=== TEXT SECTION ===

::::

Hello, friends.
And as you may have shrewdly guessed, I have some very disturbing news, which is disturbing me greatly as an extremely disturbed person, and which I am sure will disturb all of you, once I have spelled out in black and white the Sword of Damocles which is now hanging over this Blog like a dark cloud which has absolutely no silver lining in any shape or form whatsoever, quite frankly!
This Blog – which, like society, Thatcher claimed didn’t exist, and then destroyed, and is the envy of the world and elsewhere – is under attack by this totally unelected Tory Government, friends!
Crazy neoliberalism
This nightmare – which, friends, is truly nightmarish – all started yesterday morning, when the phone rang. I answered, as I always do, “Jeremy’s office”.
A rather thin, squeaky, but unmistakably posh voice asked: “Hello, it’s George Osborne here. Is Mr. Lefty available, please?”
“Speaking”, I answered, crisply, adding, rather wittily I thought, “Is that George Osborne, as in Boy George?”
“No – nothing to do with Culture Club. Mr. Lefty, I need to talk with you about your Blog. Could you please come to the Treasury for a chat? This afternoon at 3pm, OK?”
I was about to point out that I was due to go on a Mass March Against Tory Austerity, attended by myself, at that exact time, when there was a click and the line went dead. Ah well, I thought, perhaps what Boy George had to talk about was important. After all, he and Camoron are probably getting pretty rattled about this Blog!
Arriving at the Treasury sharp at 3pm, I was ushered in to a large, oak-panelled room, where Boy George was sitting behind a large desk. I couldn’t help but notice he looked rather pale, his hands were shaking slightly, and there was a rather spaced-out look in his eyes – but, almost needless to say, I put this all down to understandable nervousness at meeting such an influential political Blogger as myself. (On a more trivial note, I was also surprised to see traces of a white powdery substance on the collar of his dark blue suit jacket, as I had never heard that Boy George suffered from dandruff.)

::::

Stored items
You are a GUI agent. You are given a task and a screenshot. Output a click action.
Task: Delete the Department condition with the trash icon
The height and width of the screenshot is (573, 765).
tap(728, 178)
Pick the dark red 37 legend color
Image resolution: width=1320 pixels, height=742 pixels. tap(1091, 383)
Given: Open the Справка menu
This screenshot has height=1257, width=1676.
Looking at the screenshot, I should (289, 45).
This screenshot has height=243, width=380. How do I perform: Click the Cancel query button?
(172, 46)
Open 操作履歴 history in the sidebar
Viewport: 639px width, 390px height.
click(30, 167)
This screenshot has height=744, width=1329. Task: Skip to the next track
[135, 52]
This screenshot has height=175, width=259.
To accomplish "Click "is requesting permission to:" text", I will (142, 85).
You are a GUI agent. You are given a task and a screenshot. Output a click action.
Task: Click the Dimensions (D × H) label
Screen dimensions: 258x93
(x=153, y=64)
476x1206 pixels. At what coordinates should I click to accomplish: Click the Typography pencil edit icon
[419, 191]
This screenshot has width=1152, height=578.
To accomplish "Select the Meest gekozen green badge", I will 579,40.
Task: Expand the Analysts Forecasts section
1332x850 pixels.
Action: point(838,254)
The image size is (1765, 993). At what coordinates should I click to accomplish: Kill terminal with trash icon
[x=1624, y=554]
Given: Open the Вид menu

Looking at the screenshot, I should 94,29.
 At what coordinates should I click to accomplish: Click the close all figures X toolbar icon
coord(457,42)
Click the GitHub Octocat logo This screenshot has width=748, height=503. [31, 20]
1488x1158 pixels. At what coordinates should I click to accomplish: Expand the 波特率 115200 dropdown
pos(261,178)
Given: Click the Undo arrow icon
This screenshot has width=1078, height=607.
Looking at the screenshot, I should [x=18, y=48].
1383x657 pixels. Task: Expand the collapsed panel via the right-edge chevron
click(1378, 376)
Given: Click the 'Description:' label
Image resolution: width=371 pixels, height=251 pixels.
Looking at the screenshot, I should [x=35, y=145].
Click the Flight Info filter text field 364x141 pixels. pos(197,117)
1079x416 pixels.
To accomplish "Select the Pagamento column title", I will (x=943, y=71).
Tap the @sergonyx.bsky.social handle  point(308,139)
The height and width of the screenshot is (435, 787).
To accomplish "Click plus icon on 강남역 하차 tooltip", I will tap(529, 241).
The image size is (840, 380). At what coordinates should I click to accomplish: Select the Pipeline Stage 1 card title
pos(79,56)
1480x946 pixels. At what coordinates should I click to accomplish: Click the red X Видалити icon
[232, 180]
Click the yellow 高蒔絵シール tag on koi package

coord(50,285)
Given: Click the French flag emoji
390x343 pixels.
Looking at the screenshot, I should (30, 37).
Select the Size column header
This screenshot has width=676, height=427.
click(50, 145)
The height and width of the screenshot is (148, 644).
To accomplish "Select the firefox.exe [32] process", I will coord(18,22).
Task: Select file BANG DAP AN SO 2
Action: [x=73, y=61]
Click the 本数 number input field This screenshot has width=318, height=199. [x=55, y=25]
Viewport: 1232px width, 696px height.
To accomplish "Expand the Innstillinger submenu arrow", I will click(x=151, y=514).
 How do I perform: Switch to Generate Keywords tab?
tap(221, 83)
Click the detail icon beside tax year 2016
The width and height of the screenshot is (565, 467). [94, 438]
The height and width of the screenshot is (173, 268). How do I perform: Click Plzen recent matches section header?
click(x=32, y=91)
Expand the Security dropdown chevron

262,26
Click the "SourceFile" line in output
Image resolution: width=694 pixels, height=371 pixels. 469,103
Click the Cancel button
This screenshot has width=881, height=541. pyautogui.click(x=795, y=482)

::::

Can you carry on the satirical blog post about the Treasury meeting with George Osborne, starting right after its final paragraph?

He didn’t, though, take long to get to the point. “Now, Mr. Lefty, I’ll come straight to the point. I’m afraid to say that, as a result of certain, er, savings that we are needing to make at the present time, we are going to have to sell orf your Blog. Now, there are a number of possibilities here: a trade sale, a management buyout, or even a Stock Market flotation. Anyway, I just thought I should let you know in person. Any questions?”, he sneered, with a look of utter contempt in his eyes and a disdainful curl of his upper lip.
“Well, Boy … er, frien … er, Gidi … er I mean Mr. Osborne”, I stuttered – his right eyebrow arched as I fumbled over what to call him – “this has come as a not-inconsiderable shock to me. Are you not aware of the devastating effects on jobs, the Environment, and indeed the worl … “.
“Oh yes, the world and elsewhere, friend”, Boy George sneered, impatiently. “Well, Mr. Lefty, I’m afraid that your so-called Blog simply isn’t viable as it currently stands. We have many competing claims for resources, and I’m afraid that your Blog is not one of them. It isn’t” – he sniggered at this – “part of our Long-Term Economic Plan. Good afternoon, friend”, he sneered, with a particular emphasis on the last word.
“Well, it’s not that goo …”, I started, before realising that Boy George was dismissing me.
Utter disaster
Friends, this is the biggest threat to face this Blog since it was founded several weeks ago! As I’m sure you’ll all recall, setting it up was no easy matter. Funding has always been an issue, what with constant Tory Austerity and attacks by the Far Right, e.g. Mr. so-called “Dan” Jarvis, who has even questioned whether this Blog “properly belongs in the public sector at all”. And then they claim that this man is not a Far-Right Red Tory Traitor! When I hear claims like that, so great is my anger, it’s hard to put a coherent sentence together! [No change there then, Lefty! – J.C. Quit the wisecracks, Jeremy – this is not a joking matter – L. Who said I was joking? – J.C.]
Strong Message Here
Of course, a heartless sociopath like Gidiot doesn’t care about this Blog, friends! He just regards it as a tiresome burden on the State, friends! He doesn’t care about the fact that, if this Blog closes, literally millions of jobs will be lost, and one of the very few voices of opposition to his neoliberal, Fascist policies will be silenced.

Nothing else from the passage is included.